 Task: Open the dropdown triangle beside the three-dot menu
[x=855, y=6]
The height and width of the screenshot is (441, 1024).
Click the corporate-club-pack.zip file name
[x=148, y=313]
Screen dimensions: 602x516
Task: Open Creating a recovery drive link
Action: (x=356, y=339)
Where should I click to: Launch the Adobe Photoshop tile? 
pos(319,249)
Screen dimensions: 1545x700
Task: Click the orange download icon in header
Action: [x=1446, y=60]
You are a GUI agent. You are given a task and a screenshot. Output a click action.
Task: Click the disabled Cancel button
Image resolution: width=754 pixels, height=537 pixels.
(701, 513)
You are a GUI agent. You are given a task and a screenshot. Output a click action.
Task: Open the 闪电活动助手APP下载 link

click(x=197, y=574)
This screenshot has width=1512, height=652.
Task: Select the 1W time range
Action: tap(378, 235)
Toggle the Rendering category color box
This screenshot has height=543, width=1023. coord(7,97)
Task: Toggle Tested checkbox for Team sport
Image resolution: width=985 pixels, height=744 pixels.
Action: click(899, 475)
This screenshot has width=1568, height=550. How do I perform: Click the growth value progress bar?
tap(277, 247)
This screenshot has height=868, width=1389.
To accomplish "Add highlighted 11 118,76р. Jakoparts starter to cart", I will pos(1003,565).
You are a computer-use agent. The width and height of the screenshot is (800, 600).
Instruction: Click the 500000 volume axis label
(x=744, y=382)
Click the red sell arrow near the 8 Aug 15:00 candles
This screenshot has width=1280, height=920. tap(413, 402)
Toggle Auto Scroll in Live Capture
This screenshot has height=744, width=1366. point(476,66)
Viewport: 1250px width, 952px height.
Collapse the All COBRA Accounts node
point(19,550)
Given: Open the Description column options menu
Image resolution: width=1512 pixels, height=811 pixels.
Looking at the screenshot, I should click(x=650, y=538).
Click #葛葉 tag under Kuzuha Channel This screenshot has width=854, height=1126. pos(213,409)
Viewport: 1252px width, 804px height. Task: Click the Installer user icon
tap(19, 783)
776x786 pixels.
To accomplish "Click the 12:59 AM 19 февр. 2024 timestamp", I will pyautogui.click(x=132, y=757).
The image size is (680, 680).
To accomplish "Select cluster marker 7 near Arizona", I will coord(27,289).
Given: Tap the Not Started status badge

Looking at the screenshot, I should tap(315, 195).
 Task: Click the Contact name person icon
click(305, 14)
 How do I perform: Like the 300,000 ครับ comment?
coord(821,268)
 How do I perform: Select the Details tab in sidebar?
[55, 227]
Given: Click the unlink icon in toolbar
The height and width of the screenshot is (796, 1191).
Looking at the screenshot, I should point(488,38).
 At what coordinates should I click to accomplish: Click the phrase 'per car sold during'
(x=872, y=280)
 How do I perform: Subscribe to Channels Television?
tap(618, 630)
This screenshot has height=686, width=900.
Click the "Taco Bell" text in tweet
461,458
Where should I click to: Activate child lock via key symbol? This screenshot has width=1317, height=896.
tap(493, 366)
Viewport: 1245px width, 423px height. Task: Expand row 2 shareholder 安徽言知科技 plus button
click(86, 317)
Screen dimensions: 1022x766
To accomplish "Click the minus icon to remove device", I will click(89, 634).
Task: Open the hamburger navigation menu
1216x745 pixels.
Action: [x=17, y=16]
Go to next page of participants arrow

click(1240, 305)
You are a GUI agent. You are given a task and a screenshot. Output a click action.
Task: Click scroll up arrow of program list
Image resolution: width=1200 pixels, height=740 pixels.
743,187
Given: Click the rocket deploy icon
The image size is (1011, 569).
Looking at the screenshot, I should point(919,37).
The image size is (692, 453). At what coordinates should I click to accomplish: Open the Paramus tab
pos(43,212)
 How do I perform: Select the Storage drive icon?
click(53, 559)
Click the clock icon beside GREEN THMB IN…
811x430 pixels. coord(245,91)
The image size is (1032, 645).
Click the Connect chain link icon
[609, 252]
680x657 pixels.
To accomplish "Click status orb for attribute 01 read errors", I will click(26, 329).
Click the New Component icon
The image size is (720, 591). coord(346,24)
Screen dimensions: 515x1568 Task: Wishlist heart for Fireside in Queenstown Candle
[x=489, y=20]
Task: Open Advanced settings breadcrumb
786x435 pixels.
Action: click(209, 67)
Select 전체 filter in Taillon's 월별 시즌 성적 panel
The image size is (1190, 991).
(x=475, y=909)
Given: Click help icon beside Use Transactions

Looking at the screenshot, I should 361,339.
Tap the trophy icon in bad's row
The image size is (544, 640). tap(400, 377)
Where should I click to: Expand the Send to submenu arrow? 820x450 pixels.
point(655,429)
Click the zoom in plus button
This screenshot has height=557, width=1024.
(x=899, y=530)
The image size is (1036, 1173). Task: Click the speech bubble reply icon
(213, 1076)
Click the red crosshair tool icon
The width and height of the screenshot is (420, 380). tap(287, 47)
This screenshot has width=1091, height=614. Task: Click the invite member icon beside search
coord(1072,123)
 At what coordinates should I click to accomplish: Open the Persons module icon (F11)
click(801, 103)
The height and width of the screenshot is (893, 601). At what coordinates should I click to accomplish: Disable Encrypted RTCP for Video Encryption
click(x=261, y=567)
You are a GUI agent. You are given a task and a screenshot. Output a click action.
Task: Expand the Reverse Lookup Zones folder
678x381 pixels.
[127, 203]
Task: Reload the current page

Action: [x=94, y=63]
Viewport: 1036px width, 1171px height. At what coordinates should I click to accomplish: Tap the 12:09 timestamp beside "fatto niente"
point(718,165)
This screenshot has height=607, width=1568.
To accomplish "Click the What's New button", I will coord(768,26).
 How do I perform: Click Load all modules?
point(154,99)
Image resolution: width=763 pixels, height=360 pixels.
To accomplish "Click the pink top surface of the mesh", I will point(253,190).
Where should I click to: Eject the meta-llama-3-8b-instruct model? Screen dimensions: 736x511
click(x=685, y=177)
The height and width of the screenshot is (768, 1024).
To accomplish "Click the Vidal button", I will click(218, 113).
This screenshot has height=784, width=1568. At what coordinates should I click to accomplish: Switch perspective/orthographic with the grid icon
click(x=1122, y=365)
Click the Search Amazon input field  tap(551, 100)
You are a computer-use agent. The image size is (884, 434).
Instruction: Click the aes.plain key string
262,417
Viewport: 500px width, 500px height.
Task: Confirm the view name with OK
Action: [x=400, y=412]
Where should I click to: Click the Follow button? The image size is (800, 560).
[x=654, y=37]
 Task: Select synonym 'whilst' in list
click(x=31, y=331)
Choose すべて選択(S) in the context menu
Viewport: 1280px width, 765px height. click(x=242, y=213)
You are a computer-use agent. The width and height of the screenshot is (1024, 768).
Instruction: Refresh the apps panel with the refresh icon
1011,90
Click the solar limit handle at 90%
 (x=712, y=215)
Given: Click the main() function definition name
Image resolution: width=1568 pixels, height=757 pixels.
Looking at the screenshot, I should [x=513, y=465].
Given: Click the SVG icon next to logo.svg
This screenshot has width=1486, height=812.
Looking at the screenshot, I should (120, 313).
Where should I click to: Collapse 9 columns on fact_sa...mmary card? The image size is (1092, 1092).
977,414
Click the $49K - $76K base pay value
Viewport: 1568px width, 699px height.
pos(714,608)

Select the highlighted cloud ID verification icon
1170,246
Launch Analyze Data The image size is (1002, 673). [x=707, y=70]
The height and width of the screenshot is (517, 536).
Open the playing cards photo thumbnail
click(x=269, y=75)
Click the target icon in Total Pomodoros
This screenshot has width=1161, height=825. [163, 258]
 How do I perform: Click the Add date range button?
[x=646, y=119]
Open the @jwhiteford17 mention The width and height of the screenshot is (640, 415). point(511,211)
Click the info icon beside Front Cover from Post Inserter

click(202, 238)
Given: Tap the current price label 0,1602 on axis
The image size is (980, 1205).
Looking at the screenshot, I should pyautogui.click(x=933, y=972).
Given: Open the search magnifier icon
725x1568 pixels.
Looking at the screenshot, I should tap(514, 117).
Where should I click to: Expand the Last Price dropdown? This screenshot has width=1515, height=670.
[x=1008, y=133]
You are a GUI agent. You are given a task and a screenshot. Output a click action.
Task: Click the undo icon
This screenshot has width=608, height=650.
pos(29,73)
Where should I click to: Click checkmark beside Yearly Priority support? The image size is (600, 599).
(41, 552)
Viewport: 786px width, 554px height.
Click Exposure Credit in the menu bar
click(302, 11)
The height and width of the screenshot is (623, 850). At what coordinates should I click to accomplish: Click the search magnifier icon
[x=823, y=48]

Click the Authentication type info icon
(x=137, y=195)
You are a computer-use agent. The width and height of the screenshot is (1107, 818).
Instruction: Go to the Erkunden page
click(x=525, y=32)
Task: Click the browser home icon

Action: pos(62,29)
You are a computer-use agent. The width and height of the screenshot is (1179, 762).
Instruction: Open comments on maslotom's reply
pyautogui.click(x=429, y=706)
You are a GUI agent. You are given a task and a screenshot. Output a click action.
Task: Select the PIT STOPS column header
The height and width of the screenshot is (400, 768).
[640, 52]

What you will do:
An exact, complete copy of the lines above from the one with "The height and width of the screenshot is (893, 601)." through the one with "You are a computer-use agent. The image" is the whole answer.

Worked solution:
The height and width of the screenshot is (893, 601). At what coordinates should I click to accomplish: Disable Encrypted RTCP for Video Encryption
click(x=261, y=567)
You are a GUI agent. You are given a task and a screenshot. Output a click action.
Task: Expand the Reverse Lookup Zones folder
678x381 pixels.
[127, 203]
Task: Reload the current page

Action: [x=94, y=63]
Viewport: 1036px width, 1171px height. At what coordinates should I click to accomplish: Tap the 12:09 timestamp beside "fatto niente"
point(718,165)
This screenshot has height=607, width=1568.
To accomplish "Click the What's New button", I will coord(768,26).
 How do I perform: Click Load all modules?
point(154,99)
Image resolution: width=763 pixels, height=360 pixels.
To accomplish "Click the pink top surface of the mesh", I will point(253,190).
Where should I click to: Eject the meta-llama-3-8b-instruct model? Screen dimensions: 736x511
click(x=685, y=177)
The height and width of the screenshot is (768, 1024).
To accomplish "Click the Vidal button", I will click(218, 113).
This screenshot has height=784, width=1568. At what coordinates should I click to accomplish: Switch perspective/orthographic with the grid icon
click(x=1122, y=365)
Click the Search Amazon input field  tap(551, 100)
You are a computer-use agent. The image size is (884, 434).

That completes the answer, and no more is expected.